God had shown Peter something so radical that it would forever change the nature of the commonwealth of Israel—that is, Israel would now include the followers of the Jewish Messiah, Yeshua.
Peter said, “I most certainly understand now that God is not one to show partiality, but in every nation the man who fears Him and does what is right is welcome to Him.” (Acts 10:34–35)
Yeshua also spoke of bringing others into the sheepfold:
“I have other sheep that are not of this sheep pen. I must bring them also. They too will listen to My voice, and there shall be one flock and one shepherd.” (John 10:16)
We are now a family—Jew and Gentile—one flock under One Shepherd—Yeshua HaMashiach (Jesus the Messiah). (Ephesians 2:14–18)
A Treasured Possession and Kingdom of Priests
“Now if you obey Me fully and keep My covenant, then out of all nations you will be My treasured possession [segulah].” (Exodus 19:5)
In this Parasha, God gives Israel a promise that if she keeps His covenant, she will be His own special treasure from among all the nations.
The Hebrew word used here is segulah (סגולה).

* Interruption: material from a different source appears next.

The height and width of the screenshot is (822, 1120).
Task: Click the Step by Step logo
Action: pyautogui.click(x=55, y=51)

It indicates precious object, special possession or instrument chosen for a peculiar purpose.
This word is related to the Hebrew word for the color purple, sagol (סגול), which symbolizes royalty.

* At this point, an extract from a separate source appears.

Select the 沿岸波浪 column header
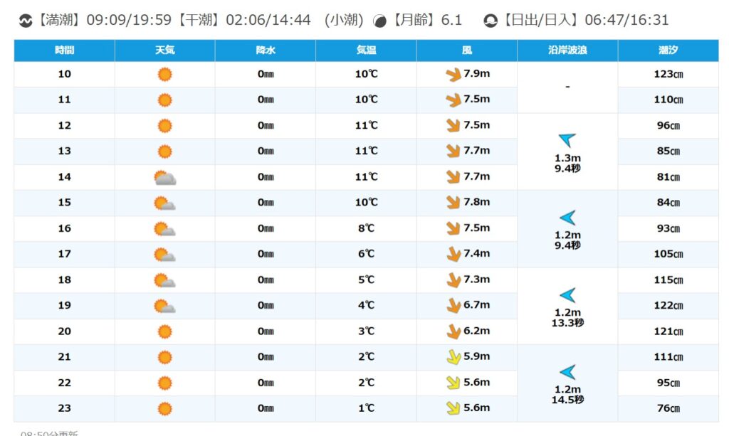The width and height of the screenshot is (729, 436). pos(567,50)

Israel is also given the calling to be a kingdom of priests and a holy nation:
“Although the whole earth is mine, you will be for Me a kingdom of priests and a holy nation.” (Exodus 19:5–6)
In 1 Peter 2, this promise of the royal priesthood was extended to everyone who follows the Jewish Messiah:
“But you are a chosen generation, a royal priesthood, a holy nation. His own special people (segulah), that you may proclaim the praises of Him who called you out of darkness into His marvelous light.” (1 Peter 2:9)
Each one of us is to function as a priest (cohen), whose purpose is to live in God’s service. Aside from living a holy life in close relationship with God, our primary duty is to bring man closer to Him, showing those around us how to live a life of holiness.
A Holy Life
“On the morning of the third day there was thunder and lightning, with a thick cloud over the mountain, and a very loud trumpet blast.” (Exodus 19:16)
God did not leave the Jewish People wondering how to satisfy His requirement to live a holy life.
They did not have to figure out what that entailed. God outlined it plainly at Mount Sinai.